**Source material**
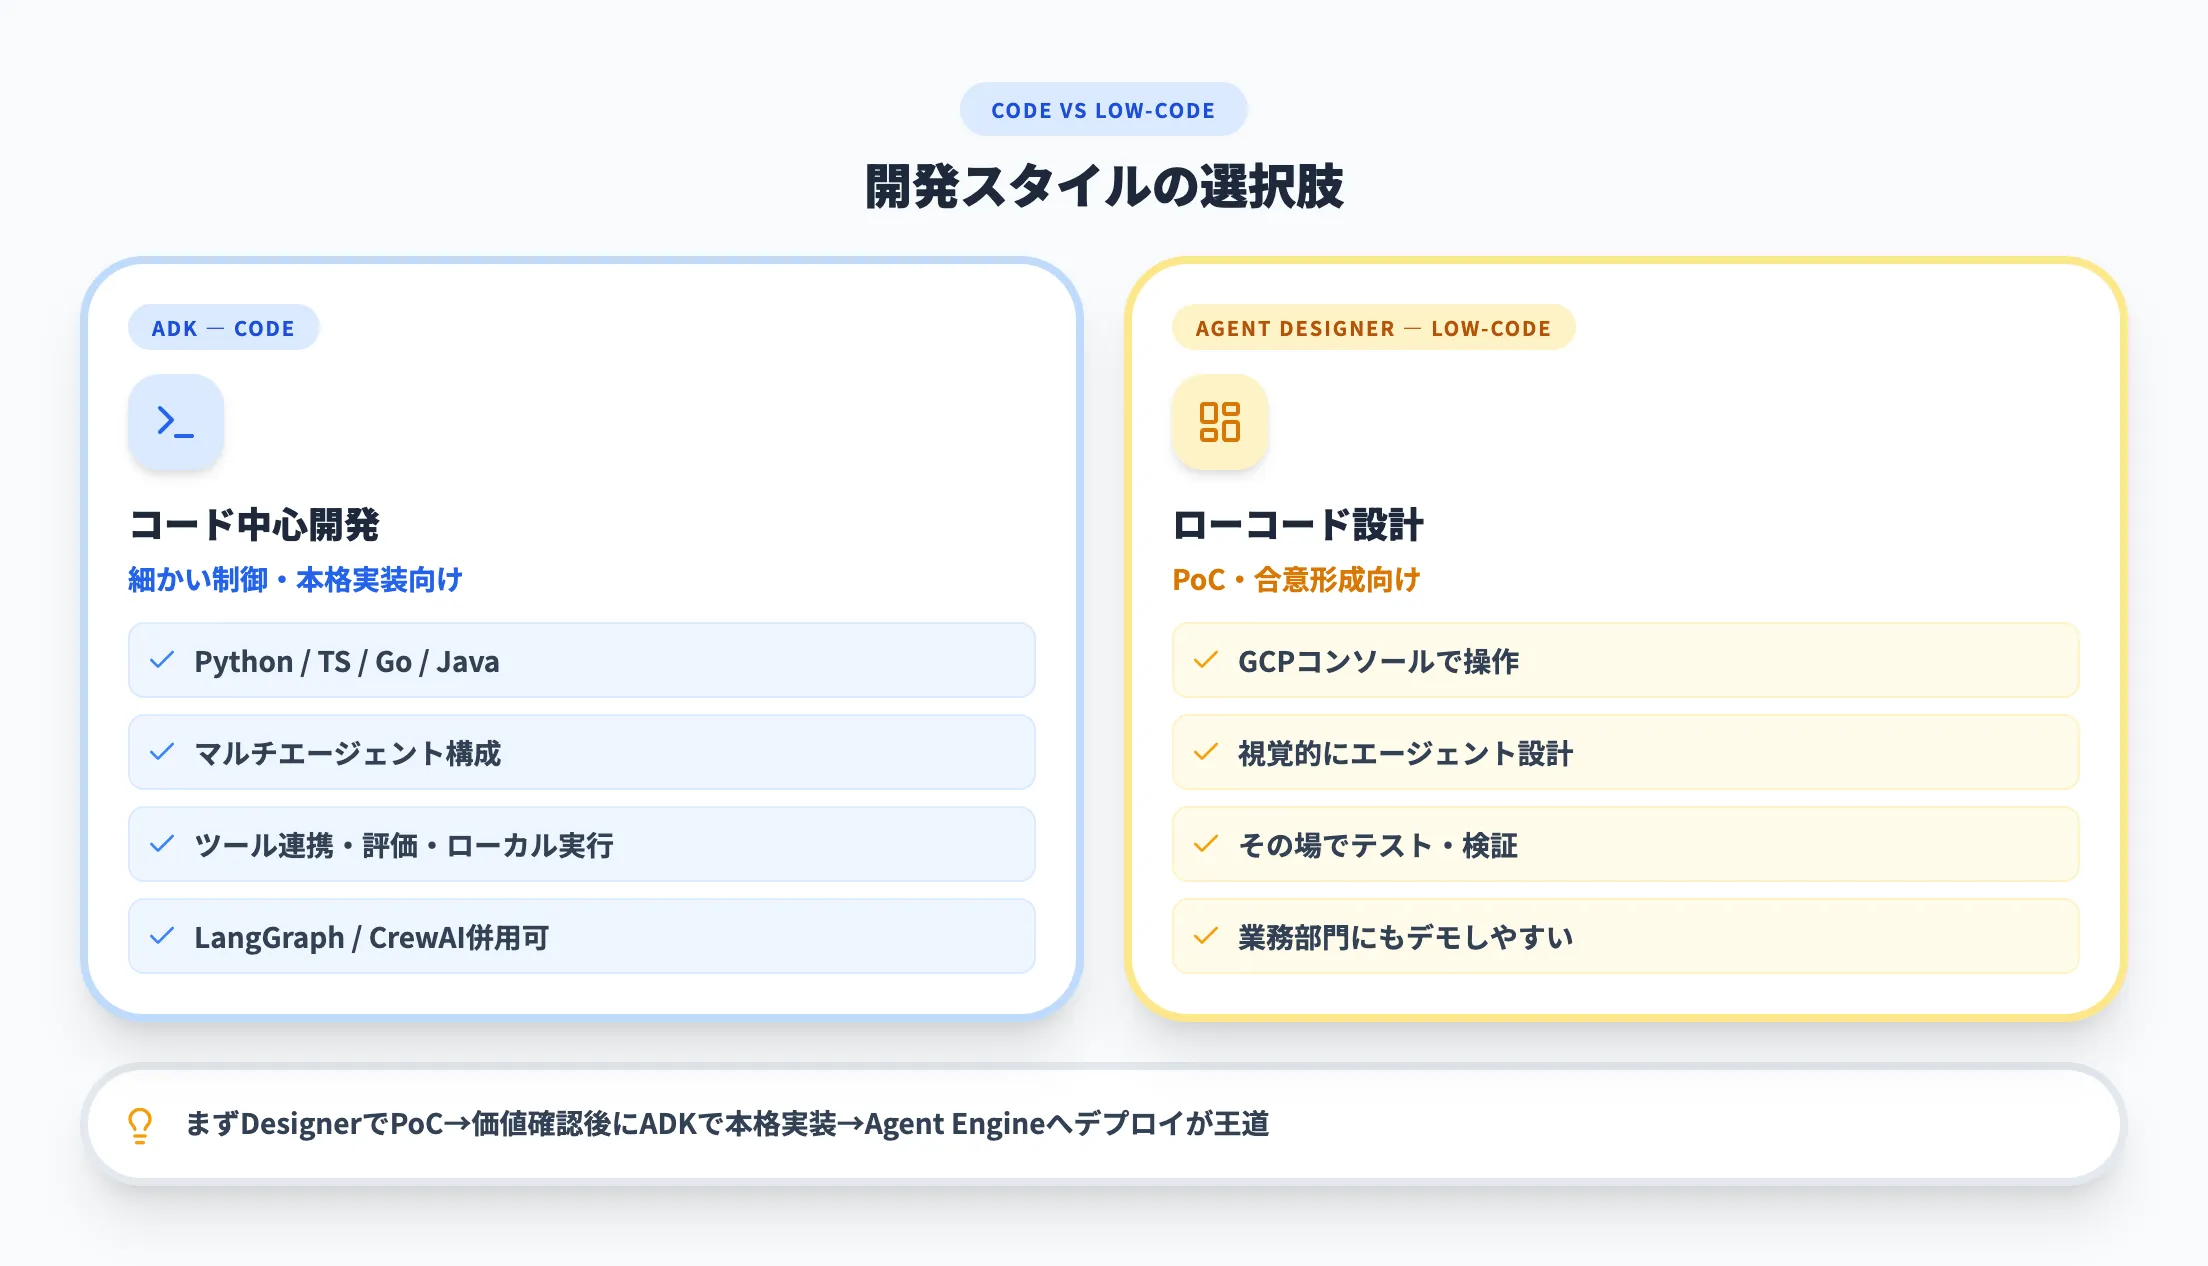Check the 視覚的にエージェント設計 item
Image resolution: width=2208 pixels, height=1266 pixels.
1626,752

---

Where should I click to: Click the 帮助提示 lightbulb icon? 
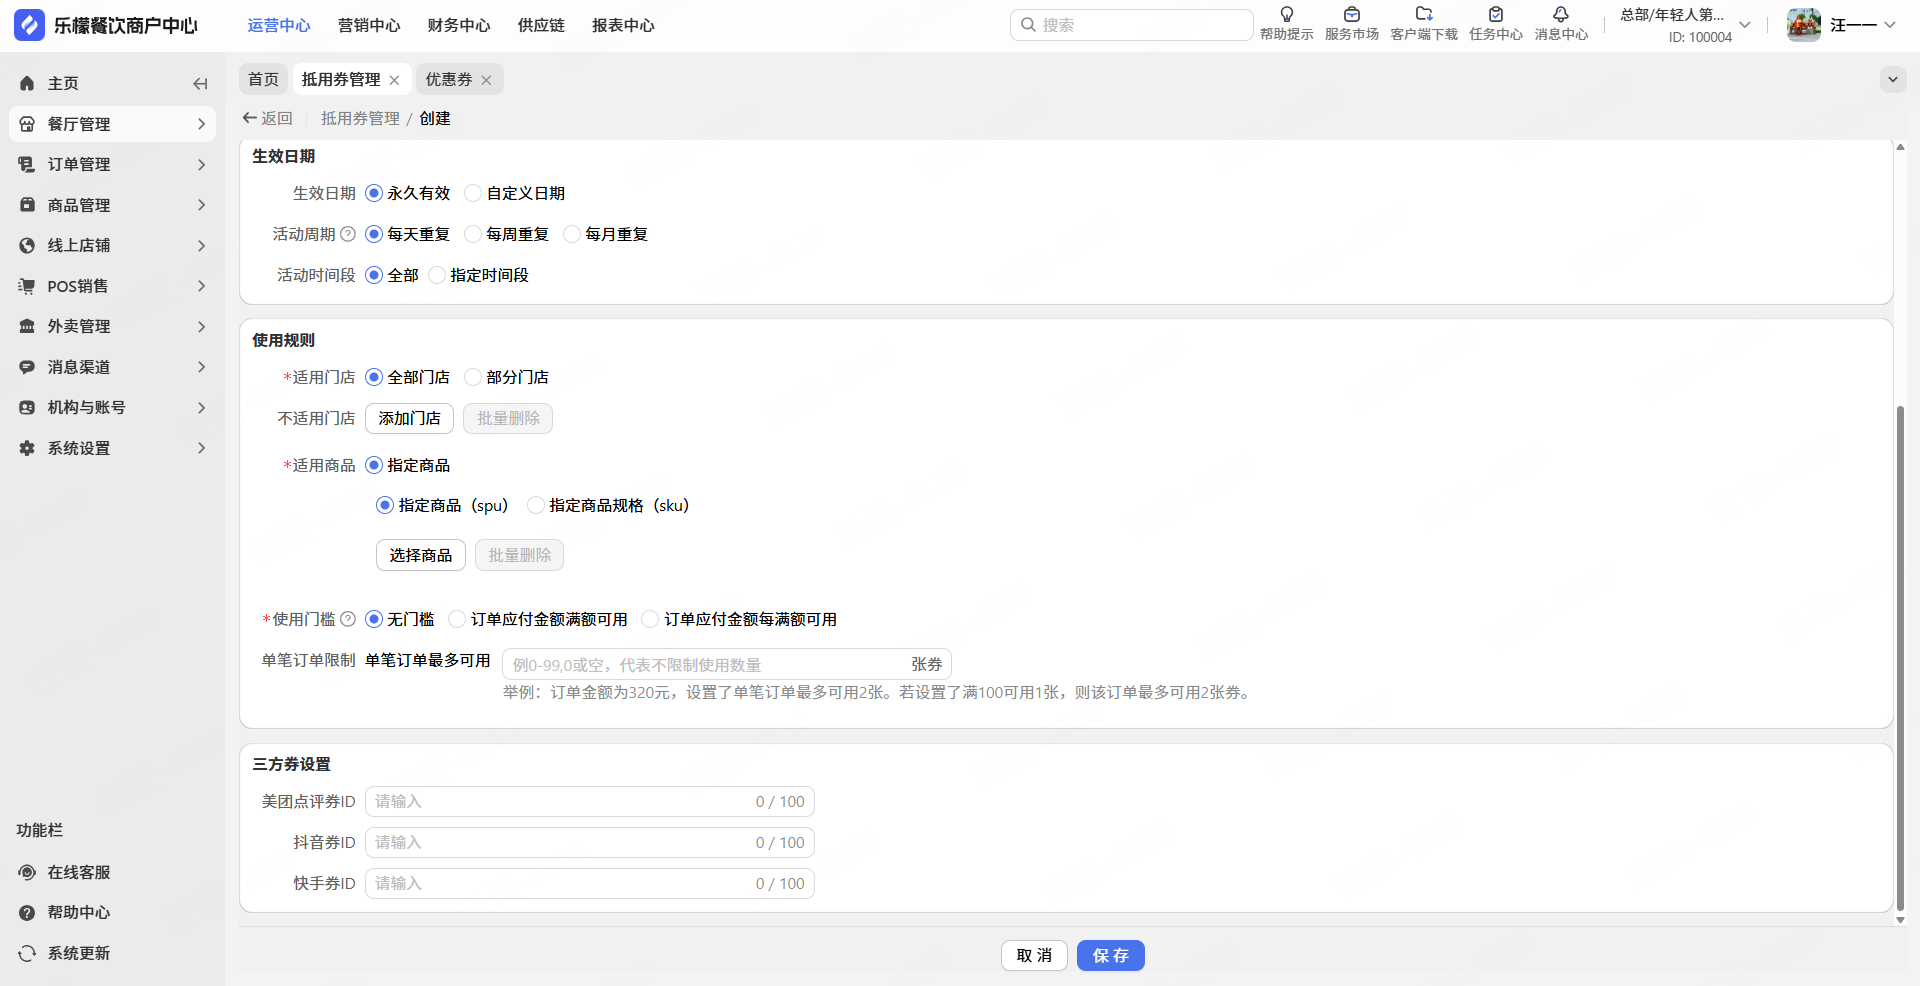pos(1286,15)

**Given exercise**
From the listing above, pull out each line that includes the word "height" and copy it unchanged.

**Reply to the exercise**
Image resolution: width=2208 pixels, height=1266 pixels.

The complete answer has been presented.